▸ **What needs to be done**: Copy out the data below word for word, with no changes.

-- begin Input material --

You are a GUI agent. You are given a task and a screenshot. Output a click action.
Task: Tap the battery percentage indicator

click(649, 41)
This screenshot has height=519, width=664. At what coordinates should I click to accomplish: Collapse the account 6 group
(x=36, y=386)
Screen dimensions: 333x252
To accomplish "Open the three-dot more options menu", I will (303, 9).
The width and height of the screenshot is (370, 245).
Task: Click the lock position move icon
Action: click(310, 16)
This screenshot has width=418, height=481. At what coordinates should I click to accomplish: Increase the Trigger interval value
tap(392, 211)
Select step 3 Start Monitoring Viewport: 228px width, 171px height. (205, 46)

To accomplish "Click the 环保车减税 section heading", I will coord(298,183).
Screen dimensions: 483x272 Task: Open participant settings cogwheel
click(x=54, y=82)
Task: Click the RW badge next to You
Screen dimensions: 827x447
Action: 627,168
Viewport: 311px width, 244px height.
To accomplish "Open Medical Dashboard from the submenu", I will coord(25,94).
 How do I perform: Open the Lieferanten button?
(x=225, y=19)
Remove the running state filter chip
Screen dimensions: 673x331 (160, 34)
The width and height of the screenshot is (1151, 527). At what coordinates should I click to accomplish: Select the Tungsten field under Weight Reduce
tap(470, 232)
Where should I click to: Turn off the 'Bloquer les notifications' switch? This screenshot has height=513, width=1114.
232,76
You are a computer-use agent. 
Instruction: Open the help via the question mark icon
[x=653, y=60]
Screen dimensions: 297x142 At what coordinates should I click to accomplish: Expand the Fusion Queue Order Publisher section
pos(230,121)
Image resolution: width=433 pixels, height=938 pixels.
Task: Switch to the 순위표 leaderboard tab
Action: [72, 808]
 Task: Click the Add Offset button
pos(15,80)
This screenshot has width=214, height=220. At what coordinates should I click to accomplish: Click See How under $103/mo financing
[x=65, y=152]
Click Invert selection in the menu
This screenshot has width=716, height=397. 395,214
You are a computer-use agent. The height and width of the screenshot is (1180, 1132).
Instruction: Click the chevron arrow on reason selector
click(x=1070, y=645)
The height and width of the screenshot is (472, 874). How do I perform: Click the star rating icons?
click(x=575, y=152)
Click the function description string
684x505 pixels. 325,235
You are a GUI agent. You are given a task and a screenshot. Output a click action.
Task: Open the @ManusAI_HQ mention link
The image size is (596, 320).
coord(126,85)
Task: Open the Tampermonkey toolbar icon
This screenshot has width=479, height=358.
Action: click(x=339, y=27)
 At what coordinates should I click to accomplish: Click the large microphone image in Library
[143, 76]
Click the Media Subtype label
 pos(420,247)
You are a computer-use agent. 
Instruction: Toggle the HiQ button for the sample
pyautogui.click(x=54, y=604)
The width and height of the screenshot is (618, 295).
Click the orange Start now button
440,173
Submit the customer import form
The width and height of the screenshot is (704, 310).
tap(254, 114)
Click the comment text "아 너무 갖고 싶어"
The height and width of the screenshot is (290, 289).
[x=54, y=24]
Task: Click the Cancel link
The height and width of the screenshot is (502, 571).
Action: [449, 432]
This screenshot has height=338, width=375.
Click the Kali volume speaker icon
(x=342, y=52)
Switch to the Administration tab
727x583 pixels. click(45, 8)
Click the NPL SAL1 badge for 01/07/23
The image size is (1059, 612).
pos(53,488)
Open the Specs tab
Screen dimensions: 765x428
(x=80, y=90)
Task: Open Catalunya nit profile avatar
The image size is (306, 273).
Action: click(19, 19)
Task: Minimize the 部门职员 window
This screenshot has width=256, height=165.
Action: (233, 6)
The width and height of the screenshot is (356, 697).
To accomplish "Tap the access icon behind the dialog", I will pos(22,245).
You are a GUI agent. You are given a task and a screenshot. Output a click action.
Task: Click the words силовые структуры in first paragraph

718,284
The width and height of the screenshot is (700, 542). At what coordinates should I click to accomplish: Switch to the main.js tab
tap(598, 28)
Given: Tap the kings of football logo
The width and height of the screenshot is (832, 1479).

-- end Input material --

▸ **Response to this task**:
You are a GUI agent. You are given a task and a screenshot. Output a click action.
Task: Tap the battery percentage indicator

click(649, 41)
This screenshot has height=519, width=664. At what coordinates should I click to accomplish: Collapse the account 6 group
(x=36, y=386)
Screen dimensions: 333x252
To accomplish "Open the three-dot more options menu", I will (303, 9).
The width and height of the screenshot is (370, 245).
Task: Click the lock position move icon
Action: click(310, 16)
This screenshot has width=418, height=481. At what coordinates should I click to accomplish: Increase the Trigger interval value
tap(392, 211)
Select step 3 Start Monitoring Viewport: 228px width, 171px height. (205, 46)

To accomplish "Click the 环保车减税 section heading", I will coord(298,183).
Screen dimensions: 483x272 Task: Open participant settings cogwheel
click(x=54, y=82)
Task: Click the RW badge next to You
Screen dimensions: 827x447
Action: 627,168
Viewport: 311px width, 244px height.
To accomplish "Open Medical Dashboard from the submenu", I will coord(25,94).
 How do I perform: Open the Lieferanten button?
(x=225, y=19)
Remove the running state filter chip
Screen dimensions: 673x331 (160, 34)
The width and height of the screenshot is (1151, 527). At what coordinates should I click to accomplish: Select the Tungsten field under Weight Reduce
tap(470, 232)
Where should I click to: Turn off the 'Bloquer les notifications' switch? This screenshot has height=513, width=1114.
232,76
You are a computer-use agent. 
Instruction: Open the help via the question mark icon
[x=653, y=60]
Screen dimensions: 297x142 At what coordinates should I click to accomplish: Expand the Fusion Queue Order Publisher section
pos(230,121)
Image resolution: width=433 pixels, height=938 pixels.
Task: Switch to the 순위표 leaderboard tab
Action: [72, 808]
 Task: Click the Add Offset button
pos(15,80)
This screenshot has width=214, height=220. At what coordinates should I click to accomplish: Click See How under $103/mo financing
[x=65, y=152]
Click Invert selection in the menu
This screenshot has width=716, height=397. 395,214
You are a computer-use agent. The height and width of the screenshot is (1180, 1132).
Instruction: Click the chevron arrow on reason selector
click(x=1070, y=645)
The height and width of the screenshot is (472, 874). How do I perform: Click the star rating icons?
click(x=575, y=152)
Click the function description string
684x505 pixels. 325,235
You are a GUI agent. You are given a task and a screenshot. Output a click action.
Task: Open the @ManusAI_HQ mention link
The image size is (596, 320).
coord(126,85)
Task: Open the Tampermonkey toolbar icon
This screenshot has width=479, height=358.
Action: click(x=339, y=27)
 At what coordinates should I click to accomplish: Click the large microphone image in Library
[143, 76]
Click the Media Subtype label
 pos(420,247)
You are a computer-use agent. 
Instruction: Toggle the HiQ button for the sample
pyautogui.click(x=54, y=604)
The width and height of the screenshot is (618, 295).
Click the orange Start now button
440,173
Submit the customer import form
The width and height of the screenshot is (704, 310).
tap(254, 114)
Click the comment text "아 너무 갖고 싶어"
The height and width of the screenshot is (290, 289).
[x=54, y=24]
Task: Click the Cancel link
The height and width of the screenshot is (502, 571).
Action: [449, 432]
This screenshot has height=338, width=375.
Click the Kali volume speaker icon
(x=342, y=52)
Switch to the Administration tab
727x583 pixels. click(45, 8)
Click the NPL SAL1 badge for 01/07/23
The image size is (1059, 612).
pos(53,488)
Open the Specs tab
Screen dimensions: 765x428
(x=80, y=90)
Task: Open Catalunya nit profile avatar
The image size is (306, 273).
Action: click(19, 19)
Task: Minimize the 部门职员 window
This screenshot has width=256, height=165.
Action: (233, 6)
The width and height of the screenshot is (356, 697).
To accomplish "Tap the access icon behind the dialog", I will pos(22,245).
You are a GUI agent. You are given a task and a screenshot. Output a click action.
Task: Click the words силовые структуры in first paragraph

718,284
The width and height of the screenshot is (700, 542). At what coordinates should I click to accomplish: Switch to the main.js tab
tap(598, 28)
Given: Tap the kings of football logo
The width and height of the screenshot is (832, 1479).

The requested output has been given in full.